Guidelines and Goals. (ガイドラインとゴール)
このステップは学習ニーズの評価である。以下の質問により、指導者は学習者を診断し、学習者がその疾患についてどのくらい良く理解しているのかを判断できる。
- 学習者はその疾患に関する何らかのガイドラインを知っていますか?
- 学習者はその疾患のステージングシステムを知っていますか?
- 学習者はこの患者に対する個別のゴールを設定していますか?
Reflect on the patient. (患者についての振り返り)
次の3つのステップで、指導者は学習者の患者ケアスキルを評価できる。このステップは患者の診断に焦点を当てている。

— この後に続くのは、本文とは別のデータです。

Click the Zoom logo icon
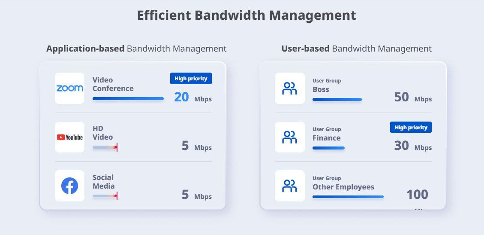Viewport: 484px width, 235px height. tap(69, 88)
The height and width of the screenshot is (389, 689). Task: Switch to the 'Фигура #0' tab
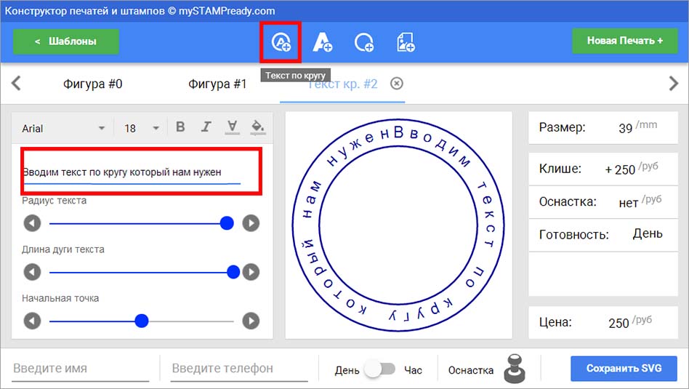(93, 84)
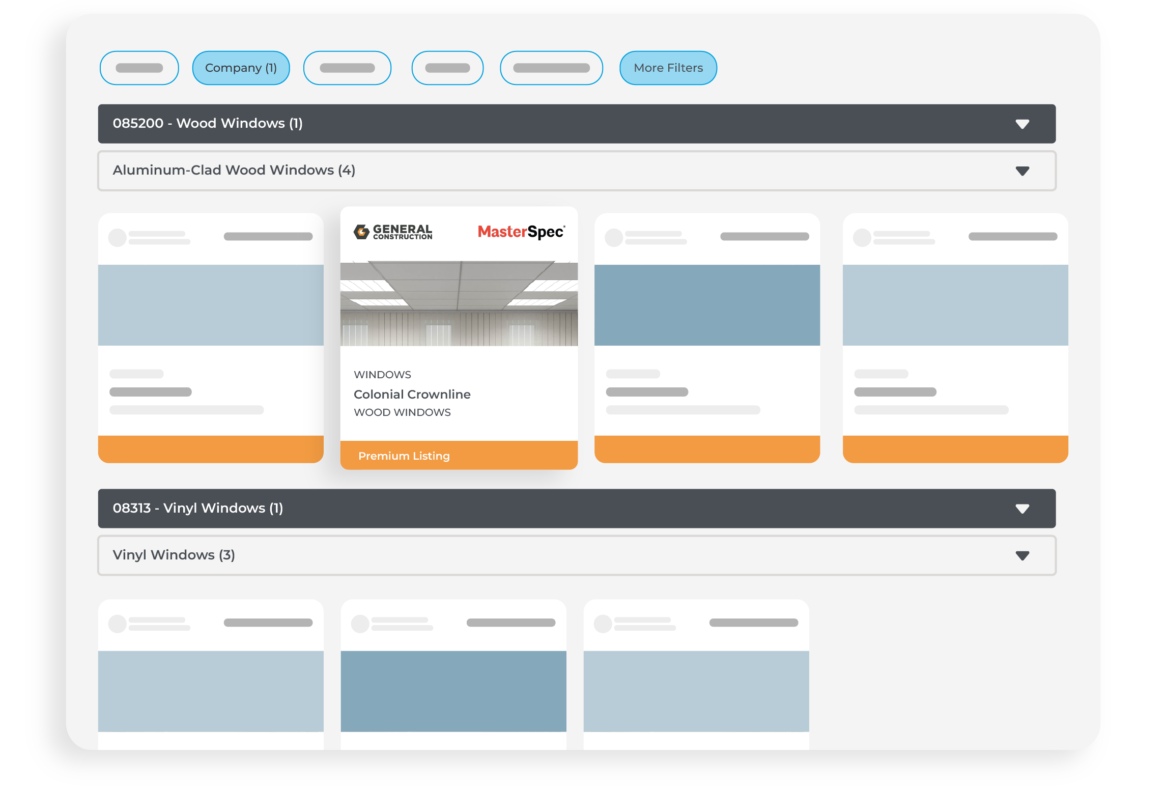The image size is (1167, 787).
Task: Open the ceiling photo on Colonial Crownline card
Action: click(459, 304)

- 学習者は患者の疾患がどのくらい良くコントロールされていると考えていますか?
- その学習者の意見はどのデータに基づいていますか?
- 患者に影響を与えている心理社会的な要因は何ですか?
- 患者のアドヒランスは良好ですか?もしそうでなければ、それはなぜですか?
Interventions. (介入)
このステップは、指導者が学習者の思考過程を評価し、疾患に関する適切なマネジメントの方法を知っているのかを判定できる。
- 学習者は治療法を変更したいと思っていますか?それはなぜですか?
- 学習者が患者に対して推奨した生活習慣は何ですか?
- 学習者は何か検査を追加オーダーしようとしていますか?それはなぜですか?
- 学習者は患者に何らかの患者教育的に役に立つ話題を提供しましたか?
Prevention, Pain and Palliation. (予防、疼痛、緩和)
このステップでは、受診の理由となっている当該の慢性疾患以外の、重要な患者ニーズへの対応能力が学習者にあるのかどうかを明らかにする。
- その患者に必要な予防医学的介入やスクリーニングテストはありますか?
- 患者は痛みがありますか?もしそうであれば、学習者はどのように取り組みましたか?
- この患者には緩和ケアの適応がありますか?
- 適切なタイミングで、学習者は患者と終末期に関する問題に取り組んでいますか?
Effective Feedback. (効果的なフィードバック)
このステップでは指導者は発展的なフィードバックを行い、鍵となるティーチングポイントを与える。
- 学習者のプレゼンテーションと診療計画のよい特徴を褒めましょう。
- 改善可能な事柄に対し自ら修正できるように、簡潔で具体的なフィードバックをしましょう。